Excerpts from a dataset
►
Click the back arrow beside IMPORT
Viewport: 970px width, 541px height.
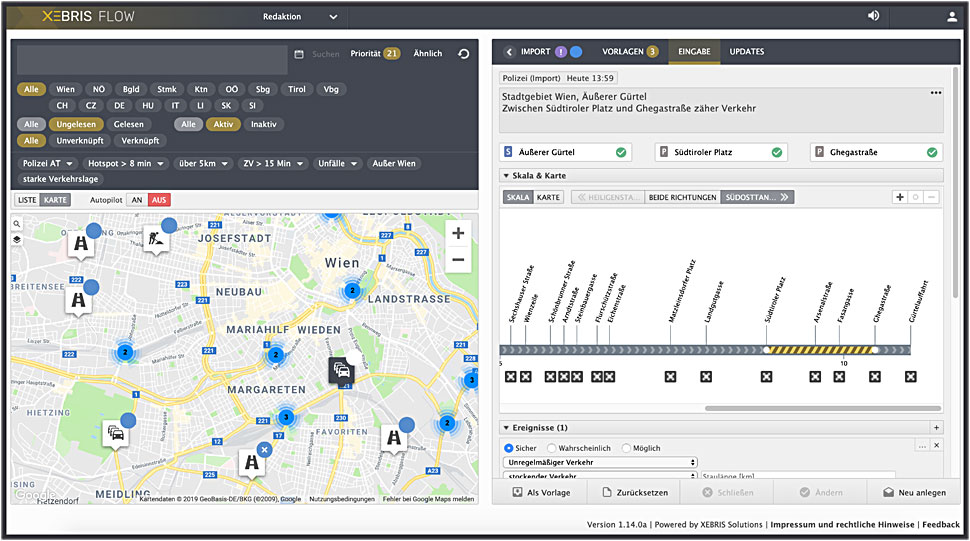click(x=509, y=52)
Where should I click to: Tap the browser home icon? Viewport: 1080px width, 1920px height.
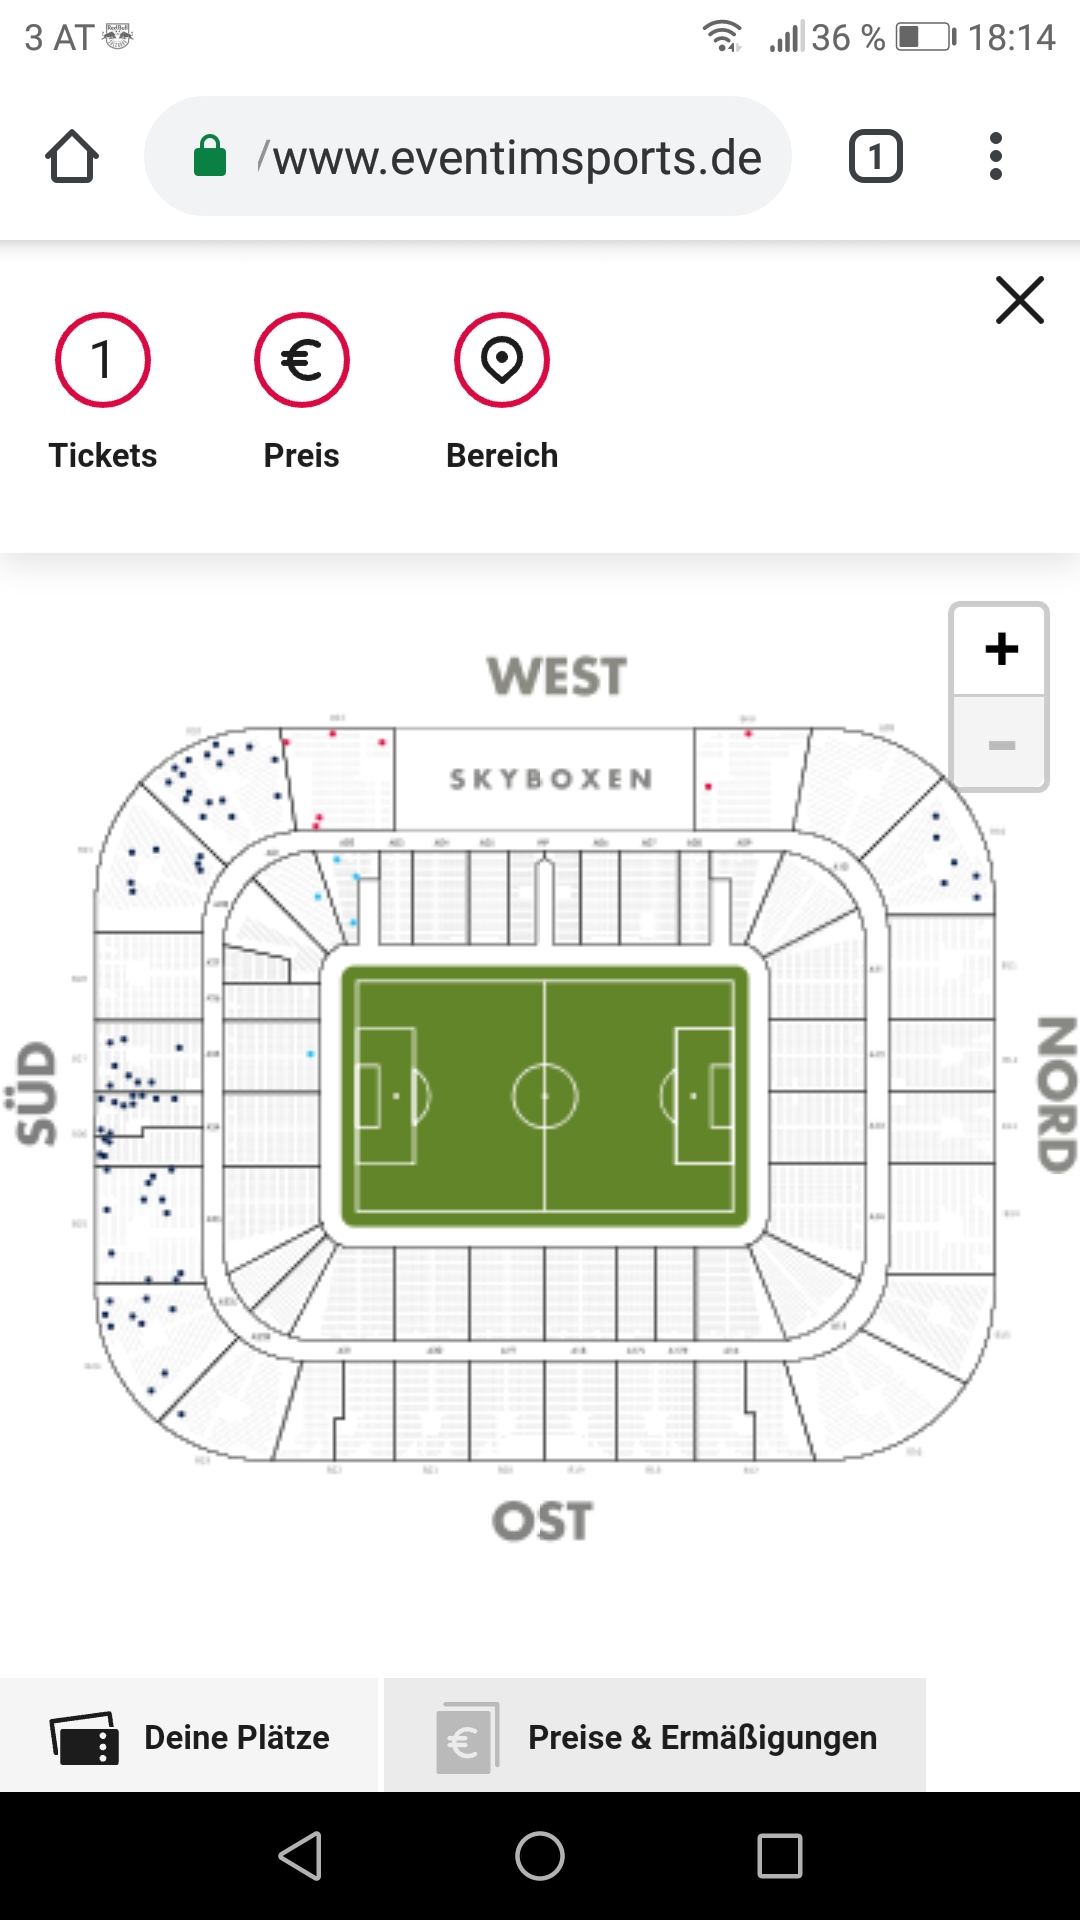[72, 157]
◄
Any picture in the data is to be skipped, while each line is returned exactly as written.

*Finished exercise:*
Click the back arrow beside IMPORT
Viewport: 970px width, 541px height.
click(x=509, y=52)
Where should I click to: Tap the browser home icon? Viewport: 1080px width, 1920px height.
[72, 157]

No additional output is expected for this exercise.